Removing Magic
So this was one of those real-life mysteries.
I like crossword puzzles. And in particular, I like indie crossword puzzles, because they tend to be more inventive and less censored than ones that run in newspapers. So I follow several crossword designers on Twitter.
Yesterday, one of them mentioned that people were having a problem with his latest puzzle. I tried downloading it on my iPad, and yeah, it wouldn’t open in Across Lite. Other people were saying that their computers thought the file was in PostScript format. I dumped the HTTP header with
lynx -head -dump http://url.to/crossword.puz
and found the header
Content-type: application/postscript
which was definitely wrong for a .puz file. What’s more, other .puz files in the same directory were showing up as
Content-type: application/octet-stream
as they should.
I mentioned all this to the designer, which led to us chatting back and forth to see what the problem was. And eventually I had the proverbial aha moment.
.puz files begin with a two-byte checksum. In this particular case, they turned out to be 0x25 and 0x21. Or, in ASCII, “%!“. And as it turns out, PostScript files begin with “%!“, according to Unix’s magic file.
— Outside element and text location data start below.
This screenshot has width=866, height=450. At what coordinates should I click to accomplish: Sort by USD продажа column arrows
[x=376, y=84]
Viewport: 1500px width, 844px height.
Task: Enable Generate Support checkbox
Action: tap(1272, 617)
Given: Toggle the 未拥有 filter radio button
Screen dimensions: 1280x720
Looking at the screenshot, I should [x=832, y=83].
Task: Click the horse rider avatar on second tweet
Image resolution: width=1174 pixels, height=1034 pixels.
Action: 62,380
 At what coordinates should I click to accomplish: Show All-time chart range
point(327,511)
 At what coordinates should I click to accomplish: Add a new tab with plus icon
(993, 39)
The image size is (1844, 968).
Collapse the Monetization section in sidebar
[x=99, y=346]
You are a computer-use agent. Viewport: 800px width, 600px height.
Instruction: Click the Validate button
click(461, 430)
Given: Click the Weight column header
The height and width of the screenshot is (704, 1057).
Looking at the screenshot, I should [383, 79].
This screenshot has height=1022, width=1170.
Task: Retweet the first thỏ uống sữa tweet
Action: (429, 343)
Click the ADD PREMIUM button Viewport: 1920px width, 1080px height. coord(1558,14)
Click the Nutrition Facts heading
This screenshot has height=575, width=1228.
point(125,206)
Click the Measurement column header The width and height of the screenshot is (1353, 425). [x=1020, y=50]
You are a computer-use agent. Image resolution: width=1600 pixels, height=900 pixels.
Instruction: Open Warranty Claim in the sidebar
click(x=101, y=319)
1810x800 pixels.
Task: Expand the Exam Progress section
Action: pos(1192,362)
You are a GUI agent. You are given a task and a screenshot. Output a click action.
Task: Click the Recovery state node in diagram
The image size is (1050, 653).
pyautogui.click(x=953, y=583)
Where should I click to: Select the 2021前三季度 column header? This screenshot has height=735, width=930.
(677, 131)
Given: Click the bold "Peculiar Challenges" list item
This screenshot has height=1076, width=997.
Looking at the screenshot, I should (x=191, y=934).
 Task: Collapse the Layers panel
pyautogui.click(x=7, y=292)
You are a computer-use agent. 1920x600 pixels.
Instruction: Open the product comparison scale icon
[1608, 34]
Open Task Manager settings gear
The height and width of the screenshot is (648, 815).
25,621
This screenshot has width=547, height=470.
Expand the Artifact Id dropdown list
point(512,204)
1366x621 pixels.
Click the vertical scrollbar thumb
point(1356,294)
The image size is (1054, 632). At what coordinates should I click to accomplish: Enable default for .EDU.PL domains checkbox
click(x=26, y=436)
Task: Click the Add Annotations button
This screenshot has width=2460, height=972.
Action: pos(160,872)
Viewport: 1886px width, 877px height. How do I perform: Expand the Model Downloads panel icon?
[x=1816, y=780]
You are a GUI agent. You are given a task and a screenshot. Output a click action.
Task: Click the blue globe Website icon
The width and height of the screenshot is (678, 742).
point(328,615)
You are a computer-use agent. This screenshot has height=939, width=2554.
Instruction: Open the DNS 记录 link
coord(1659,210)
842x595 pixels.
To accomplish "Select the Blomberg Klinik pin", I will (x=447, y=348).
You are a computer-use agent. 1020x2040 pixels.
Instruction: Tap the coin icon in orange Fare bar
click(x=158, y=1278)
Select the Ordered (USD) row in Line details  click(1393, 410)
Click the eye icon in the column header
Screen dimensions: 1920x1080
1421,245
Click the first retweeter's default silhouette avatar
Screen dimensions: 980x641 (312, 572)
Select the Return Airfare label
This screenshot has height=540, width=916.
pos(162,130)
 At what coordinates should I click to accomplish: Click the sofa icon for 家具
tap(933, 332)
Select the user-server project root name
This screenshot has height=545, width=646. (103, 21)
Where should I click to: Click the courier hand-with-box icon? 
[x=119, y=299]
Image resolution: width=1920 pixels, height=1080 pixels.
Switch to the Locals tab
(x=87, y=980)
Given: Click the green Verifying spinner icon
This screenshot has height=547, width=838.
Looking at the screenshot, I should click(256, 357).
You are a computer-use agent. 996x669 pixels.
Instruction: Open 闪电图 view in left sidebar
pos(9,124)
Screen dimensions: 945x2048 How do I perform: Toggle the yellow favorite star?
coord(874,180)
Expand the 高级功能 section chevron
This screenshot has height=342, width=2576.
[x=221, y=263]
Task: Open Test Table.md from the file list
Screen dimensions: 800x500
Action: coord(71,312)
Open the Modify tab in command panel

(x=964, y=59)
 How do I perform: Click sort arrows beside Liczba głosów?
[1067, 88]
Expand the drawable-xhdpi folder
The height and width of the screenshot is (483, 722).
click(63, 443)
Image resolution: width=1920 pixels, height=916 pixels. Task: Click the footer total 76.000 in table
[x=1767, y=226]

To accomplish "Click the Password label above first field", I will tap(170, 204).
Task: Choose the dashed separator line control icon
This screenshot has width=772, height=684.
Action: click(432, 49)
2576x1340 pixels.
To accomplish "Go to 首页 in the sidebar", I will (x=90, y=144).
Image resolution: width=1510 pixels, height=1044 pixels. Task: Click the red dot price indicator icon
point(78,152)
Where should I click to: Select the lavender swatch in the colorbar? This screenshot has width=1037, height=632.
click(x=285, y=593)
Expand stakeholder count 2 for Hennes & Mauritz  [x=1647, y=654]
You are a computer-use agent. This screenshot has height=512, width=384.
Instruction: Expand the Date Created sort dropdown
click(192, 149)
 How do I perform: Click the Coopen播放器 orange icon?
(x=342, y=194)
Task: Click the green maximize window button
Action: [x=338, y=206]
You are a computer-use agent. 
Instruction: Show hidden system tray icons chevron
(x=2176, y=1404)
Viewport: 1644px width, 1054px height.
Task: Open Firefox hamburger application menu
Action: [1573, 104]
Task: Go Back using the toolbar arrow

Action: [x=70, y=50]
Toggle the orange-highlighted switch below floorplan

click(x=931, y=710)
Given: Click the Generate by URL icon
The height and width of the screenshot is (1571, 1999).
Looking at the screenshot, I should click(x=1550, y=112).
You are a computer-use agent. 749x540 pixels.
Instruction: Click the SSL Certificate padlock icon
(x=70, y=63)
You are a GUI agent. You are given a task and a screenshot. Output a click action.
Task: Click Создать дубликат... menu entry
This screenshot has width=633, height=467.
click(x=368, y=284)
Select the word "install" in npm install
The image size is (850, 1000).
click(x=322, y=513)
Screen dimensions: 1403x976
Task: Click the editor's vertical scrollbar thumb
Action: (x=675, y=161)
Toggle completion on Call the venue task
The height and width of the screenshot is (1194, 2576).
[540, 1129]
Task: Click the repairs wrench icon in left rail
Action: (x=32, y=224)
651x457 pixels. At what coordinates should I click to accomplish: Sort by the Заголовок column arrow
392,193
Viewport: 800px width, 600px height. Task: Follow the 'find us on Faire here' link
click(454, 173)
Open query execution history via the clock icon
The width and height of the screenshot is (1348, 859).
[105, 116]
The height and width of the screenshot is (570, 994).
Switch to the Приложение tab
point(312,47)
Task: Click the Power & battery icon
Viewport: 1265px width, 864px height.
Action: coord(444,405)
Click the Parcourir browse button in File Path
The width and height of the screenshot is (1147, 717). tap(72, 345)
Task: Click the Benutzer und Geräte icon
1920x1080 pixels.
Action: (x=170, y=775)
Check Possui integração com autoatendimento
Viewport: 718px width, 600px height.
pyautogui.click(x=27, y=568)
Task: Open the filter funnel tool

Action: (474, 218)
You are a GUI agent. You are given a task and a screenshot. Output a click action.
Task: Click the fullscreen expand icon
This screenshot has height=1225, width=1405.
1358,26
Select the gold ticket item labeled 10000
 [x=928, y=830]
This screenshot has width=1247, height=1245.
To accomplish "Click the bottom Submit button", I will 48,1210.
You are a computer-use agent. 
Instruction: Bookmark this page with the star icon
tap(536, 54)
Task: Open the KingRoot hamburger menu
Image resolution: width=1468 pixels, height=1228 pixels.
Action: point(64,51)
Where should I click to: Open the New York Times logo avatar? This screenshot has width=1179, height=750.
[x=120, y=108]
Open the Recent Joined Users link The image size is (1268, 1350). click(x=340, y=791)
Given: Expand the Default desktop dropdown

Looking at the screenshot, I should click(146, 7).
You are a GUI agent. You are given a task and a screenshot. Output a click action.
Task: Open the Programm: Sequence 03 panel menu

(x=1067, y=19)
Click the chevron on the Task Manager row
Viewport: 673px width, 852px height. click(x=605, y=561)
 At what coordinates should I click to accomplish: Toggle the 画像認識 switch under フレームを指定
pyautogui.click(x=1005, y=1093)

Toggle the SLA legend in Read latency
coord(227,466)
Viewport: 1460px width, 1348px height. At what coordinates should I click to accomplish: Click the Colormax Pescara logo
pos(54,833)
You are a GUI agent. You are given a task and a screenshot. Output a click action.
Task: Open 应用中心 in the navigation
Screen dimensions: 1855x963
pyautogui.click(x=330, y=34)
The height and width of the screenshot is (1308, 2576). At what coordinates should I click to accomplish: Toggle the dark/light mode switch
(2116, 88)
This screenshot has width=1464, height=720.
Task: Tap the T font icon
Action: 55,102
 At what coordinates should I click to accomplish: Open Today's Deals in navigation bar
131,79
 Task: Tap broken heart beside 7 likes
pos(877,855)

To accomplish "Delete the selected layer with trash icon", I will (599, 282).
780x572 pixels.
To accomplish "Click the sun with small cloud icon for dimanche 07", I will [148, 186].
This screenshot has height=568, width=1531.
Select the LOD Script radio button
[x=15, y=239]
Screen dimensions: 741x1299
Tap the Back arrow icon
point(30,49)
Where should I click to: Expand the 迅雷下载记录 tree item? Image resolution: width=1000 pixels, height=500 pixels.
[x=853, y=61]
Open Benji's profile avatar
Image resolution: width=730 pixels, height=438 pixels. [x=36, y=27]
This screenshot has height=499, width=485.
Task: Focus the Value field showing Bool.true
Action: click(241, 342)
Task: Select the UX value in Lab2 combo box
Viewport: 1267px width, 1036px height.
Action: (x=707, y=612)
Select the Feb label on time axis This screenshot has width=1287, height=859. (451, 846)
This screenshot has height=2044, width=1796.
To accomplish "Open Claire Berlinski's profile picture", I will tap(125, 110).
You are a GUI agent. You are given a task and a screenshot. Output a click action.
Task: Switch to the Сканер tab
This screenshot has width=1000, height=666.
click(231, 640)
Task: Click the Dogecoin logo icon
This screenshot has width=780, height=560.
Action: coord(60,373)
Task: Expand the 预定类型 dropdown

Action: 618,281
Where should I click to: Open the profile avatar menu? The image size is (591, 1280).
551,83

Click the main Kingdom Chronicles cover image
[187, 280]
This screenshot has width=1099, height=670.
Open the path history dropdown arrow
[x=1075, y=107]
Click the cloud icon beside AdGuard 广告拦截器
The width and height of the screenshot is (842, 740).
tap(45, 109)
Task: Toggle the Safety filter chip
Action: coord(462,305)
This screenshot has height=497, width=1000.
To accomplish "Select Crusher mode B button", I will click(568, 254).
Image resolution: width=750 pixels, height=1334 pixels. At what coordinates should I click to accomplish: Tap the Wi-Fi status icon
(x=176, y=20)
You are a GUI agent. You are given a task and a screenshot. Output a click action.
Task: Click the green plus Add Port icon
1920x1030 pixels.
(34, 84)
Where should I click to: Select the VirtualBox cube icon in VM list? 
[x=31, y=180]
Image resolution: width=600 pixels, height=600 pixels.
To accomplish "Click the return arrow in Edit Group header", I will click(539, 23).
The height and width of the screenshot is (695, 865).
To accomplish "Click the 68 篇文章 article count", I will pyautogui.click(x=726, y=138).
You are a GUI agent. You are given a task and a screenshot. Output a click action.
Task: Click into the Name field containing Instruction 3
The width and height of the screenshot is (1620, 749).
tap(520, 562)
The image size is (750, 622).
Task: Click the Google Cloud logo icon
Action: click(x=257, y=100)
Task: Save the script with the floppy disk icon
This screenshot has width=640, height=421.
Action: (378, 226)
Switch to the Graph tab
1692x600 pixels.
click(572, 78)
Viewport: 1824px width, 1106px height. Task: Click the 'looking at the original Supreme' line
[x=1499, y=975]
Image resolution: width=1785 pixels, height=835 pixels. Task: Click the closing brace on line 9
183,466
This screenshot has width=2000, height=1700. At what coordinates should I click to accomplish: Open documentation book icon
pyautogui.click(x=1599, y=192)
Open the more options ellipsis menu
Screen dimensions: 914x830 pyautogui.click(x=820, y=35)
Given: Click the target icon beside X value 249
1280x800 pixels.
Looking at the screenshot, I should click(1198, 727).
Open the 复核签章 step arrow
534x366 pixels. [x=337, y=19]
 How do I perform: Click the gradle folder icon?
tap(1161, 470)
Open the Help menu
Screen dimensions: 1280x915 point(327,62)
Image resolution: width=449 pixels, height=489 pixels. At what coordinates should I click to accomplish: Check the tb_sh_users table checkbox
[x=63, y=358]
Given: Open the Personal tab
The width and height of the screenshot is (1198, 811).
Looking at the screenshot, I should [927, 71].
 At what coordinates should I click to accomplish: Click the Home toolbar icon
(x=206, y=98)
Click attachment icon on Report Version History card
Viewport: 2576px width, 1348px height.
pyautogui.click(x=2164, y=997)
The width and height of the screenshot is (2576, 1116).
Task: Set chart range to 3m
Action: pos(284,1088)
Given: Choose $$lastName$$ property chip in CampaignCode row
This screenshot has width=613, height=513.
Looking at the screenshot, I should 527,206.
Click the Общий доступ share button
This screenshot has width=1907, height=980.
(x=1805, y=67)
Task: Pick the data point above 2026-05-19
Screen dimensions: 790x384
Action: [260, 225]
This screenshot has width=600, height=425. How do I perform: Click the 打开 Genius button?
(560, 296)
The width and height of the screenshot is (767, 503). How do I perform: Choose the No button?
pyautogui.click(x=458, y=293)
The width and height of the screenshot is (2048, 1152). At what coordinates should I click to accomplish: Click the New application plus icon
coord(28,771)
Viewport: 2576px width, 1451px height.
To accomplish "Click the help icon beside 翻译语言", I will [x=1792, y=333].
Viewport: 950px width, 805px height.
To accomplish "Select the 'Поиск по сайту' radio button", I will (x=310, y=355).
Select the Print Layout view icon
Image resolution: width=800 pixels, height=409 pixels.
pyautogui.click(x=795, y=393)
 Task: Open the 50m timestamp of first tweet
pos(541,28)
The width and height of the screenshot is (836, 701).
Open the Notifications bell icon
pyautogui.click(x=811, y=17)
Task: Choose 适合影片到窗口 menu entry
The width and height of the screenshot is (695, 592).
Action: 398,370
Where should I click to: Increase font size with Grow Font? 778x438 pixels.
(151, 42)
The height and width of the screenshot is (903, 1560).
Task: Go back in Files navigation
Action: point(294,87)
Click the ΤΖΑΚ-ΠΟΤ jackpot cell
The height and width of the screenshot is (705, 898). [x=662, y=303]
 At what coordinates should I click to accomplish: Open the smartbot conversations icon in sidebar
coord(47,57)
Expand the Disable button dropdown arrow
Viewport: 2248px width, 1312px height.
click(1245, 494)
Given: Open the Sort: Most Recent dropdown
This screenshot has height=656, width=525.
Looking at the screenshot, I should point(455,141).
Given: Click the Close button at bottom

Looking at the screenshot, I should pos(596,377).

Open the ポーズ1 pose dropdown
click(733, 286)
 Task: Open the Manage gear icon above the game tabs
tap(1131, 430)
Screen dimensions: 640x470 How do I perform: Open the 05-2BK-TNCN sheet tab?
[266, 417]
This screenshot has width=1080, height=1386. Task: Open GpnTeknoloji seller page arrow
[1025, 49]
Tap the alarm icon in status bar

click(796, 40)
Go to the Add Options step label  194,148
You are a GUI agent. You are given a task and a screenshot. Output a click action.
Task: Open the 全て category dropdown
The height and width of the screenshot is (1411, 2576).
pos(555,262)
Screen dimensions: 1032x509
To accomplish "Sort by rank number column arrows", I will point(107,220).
So evidently what happened was: the hosting server didn’t have a default type for files ending in .puz. Not terribly surprising, since that’s not really a widely-used format. So since it didn’t recognize the filename extension, it did the next-best thing and looked at the first few bytes of the file (probably with file or something equivalent) to see if it could make an educated guess. It saw the checksum as “%!” and decided it was a PostScript file.
The obvious fix was to change something about the file: rewrite a clue, add a note, change the copyright statement, anything to change the contents of the file, and thus the checksum.
The more permanent solution was to add a .htaccess file to the puzzle file directory, with
AddType application/octet-stream .puz
assuming that the hosting provider used Apache or something compatible.
This didn’t take immediately; I think the provider cached this metadata for a few hours. But eventually things cleared up.
I’m not sure what the lesson is, here. “Don’t use two-byte checksums at offset 0”, maybe?